RECORDS PROVIDED =
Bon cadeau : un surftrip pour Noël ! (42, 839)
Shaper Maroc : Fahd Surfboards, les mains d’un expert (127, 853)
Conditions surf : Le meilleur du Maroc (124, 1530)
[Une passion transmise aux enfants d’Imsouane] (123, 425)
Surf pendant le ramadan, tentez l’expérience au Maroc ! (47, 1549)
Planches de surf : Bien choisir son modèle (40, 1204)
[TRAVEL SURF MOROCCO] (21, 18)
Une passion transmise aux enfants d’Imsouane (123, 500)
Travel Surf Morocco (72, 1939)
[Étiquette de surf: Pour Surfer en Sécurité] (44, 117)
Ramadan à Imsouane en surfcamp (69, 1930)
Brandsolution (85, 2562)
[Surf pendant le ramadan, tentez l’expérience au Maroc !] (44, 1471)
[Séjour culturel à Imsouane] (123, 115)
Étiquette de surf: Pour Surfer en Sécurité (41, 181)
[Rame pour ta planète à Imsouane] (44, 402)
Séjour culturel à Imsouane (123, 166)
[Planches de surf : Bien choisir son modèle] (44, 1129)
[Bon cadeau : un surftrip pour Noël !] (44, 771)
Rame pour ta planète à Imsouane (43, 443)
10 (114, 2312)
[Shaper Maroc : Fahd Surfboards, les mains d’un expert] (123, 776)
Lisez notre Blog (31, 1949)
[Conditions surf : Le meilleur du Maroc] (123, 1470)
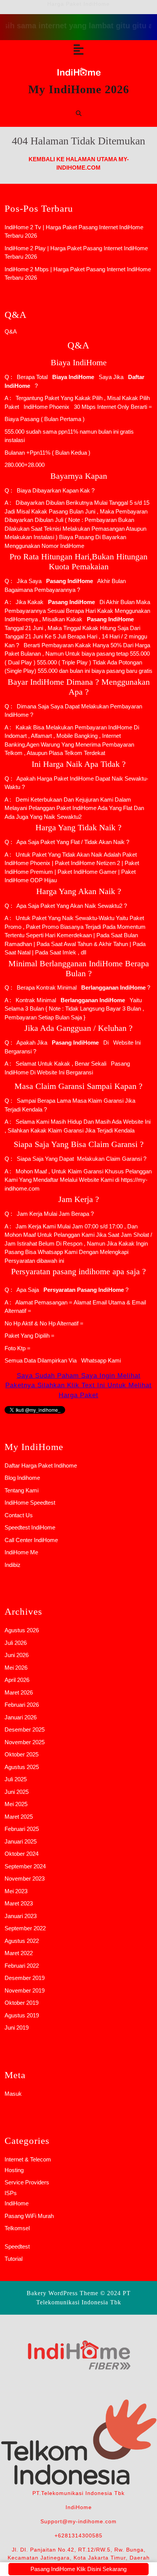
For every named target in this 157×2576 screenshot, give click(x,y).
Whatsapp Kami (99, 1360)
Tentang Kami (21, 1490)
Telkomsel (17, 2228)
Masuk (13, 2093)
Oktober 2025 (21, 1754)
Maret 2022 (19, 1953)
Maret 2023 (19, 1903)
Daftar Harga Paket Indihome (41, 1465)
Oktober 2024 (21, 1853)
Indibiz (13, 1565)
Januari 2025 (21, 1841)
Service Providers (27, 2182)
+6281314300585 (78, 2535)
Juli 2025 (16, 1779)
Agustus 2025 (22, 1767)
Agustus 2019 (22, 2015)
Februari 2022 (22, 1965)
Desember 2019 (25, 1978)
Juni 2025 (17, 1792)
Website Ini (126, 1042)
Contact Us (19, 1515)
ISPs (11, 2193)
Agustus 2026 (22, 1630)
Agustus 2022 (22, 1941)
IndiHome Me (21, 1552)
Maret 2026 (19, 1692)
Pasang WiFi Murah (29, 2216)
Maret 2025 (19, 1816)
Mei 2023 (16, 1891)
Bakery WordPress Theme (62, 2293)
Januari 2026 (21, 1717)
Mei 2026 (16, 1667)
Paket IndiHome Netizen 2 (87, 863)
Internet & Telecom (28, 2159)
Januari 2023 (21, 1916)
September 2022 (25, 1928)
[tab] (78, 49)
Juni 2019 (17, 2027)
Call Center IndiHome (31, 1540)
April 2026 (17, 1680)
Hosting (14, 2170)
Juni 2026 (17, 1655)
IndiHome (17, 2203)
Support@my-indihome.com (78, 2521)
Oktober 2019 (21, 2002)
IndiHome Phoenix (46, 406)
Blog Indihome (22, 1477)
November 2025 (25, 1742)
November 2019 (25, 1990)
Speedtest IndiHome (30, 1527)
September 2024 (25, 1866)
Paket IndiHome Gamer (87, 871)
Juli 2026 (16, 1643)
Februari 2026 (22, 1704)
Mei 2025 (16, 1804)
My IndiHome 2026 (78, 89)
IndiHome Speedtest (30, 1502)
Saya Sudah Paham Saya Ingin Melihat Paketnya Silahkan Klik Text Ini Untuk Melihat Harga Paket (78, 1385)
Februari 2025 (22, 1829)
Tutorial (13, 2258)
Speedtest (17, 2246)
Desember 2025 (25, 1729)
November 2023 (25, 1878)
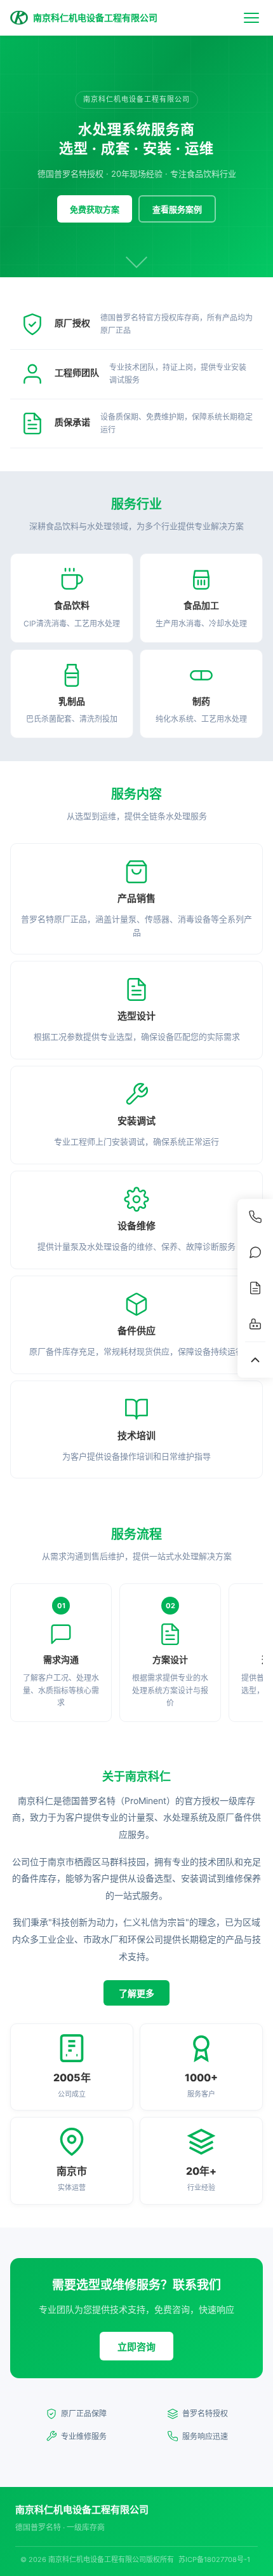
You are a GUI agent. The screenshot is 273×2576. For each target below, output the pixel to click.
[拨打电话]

* * *

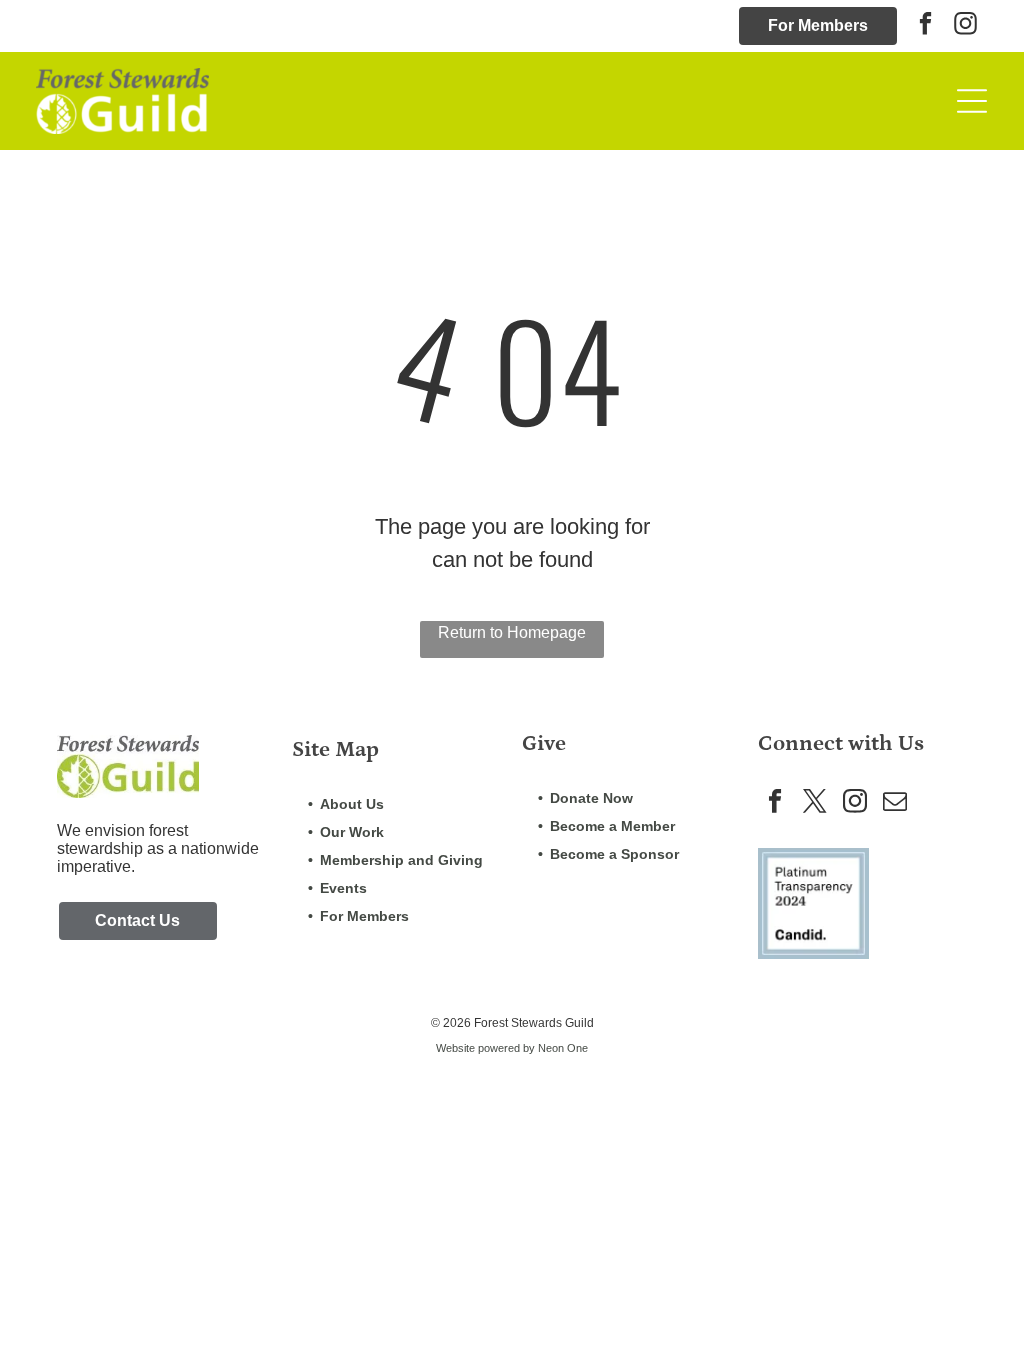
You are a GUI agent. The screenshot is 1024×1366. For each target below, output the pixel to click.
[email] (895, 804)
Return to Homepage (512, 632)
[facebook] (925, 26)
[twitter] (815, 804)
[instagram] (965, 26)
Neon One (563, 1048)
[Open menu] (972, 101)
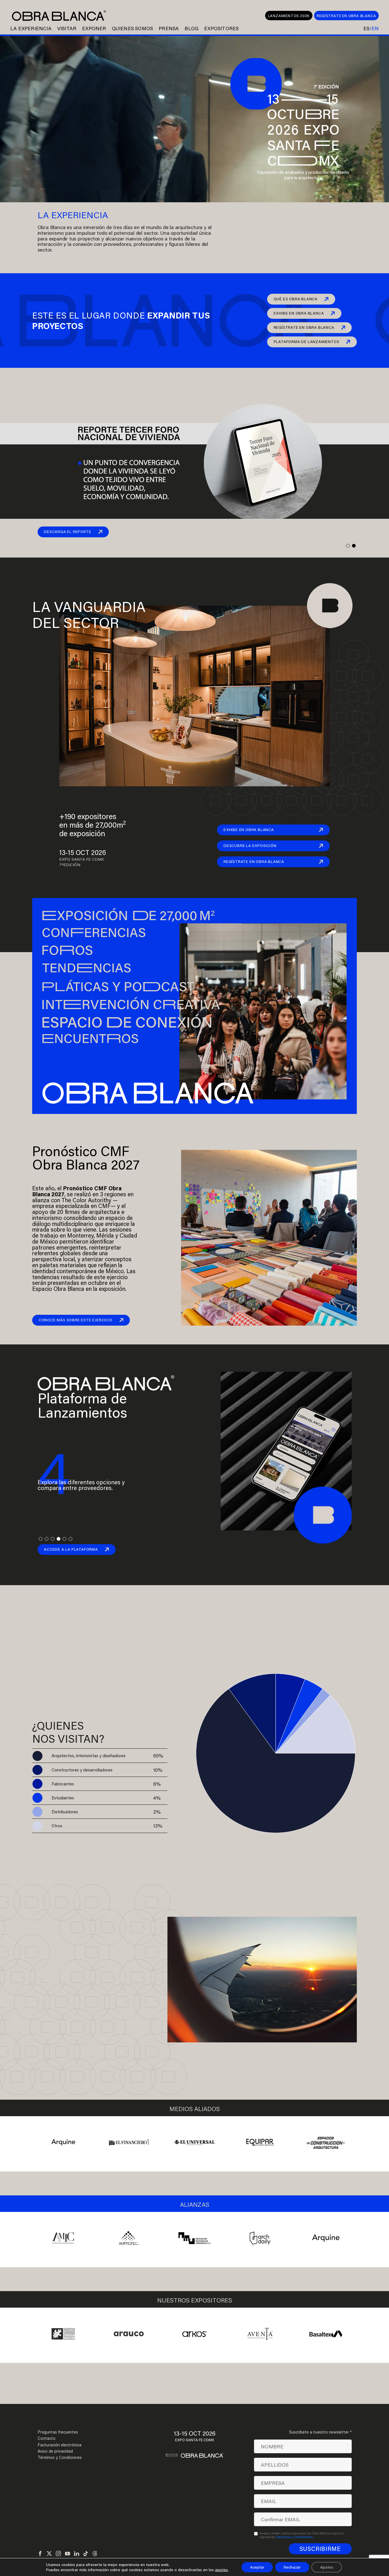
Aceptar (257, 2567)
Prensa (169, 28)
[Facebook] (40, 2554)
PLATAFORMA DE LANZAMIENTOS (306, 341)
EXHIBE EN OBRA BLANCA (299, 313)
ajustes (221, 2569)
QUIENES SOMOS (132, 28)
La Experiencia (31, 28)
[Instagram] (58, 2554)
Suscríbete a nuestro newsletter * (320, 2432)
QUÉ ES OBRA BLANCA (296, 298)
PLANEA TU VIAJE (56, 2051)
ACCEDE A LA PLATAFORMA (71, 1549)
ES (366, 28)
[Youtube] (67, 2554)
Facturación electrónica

ASSIGNMENT = In the listing above, find the line containing "Neon One (563, 1048)" and the line containing "Facturación electrónica". Print those two lines and every line between them exactly, with no pictures.

EXERCISE RESULT =
Neon One (563, 1048)
[Open menu] (972, 101)
Aceptar (257, 2567)
Prensa (169, 28)
[Facebook] (40, 2554)
PLATAFORMA DE LANZAMIENTOS (306, 341)
EXHIBE EN OBRA BLANCA (299, 313)
ajustes (221, 2569)
QUIENES SOMOS (132, 28)
La Experiencia (31, 28)
[Instagram] (58, 2554)
Suscríbete a nuestro newsletter * (320, 2432)
QUÉ ES OBRA BLANCA (296, 298)
PLANEA TU VIAJE (56, 2051)
ACCEDE A LA PLATAFORMA (71, 1549)
ES (366, 28)
[Youtube] (67, 2554)
Facturación electrónica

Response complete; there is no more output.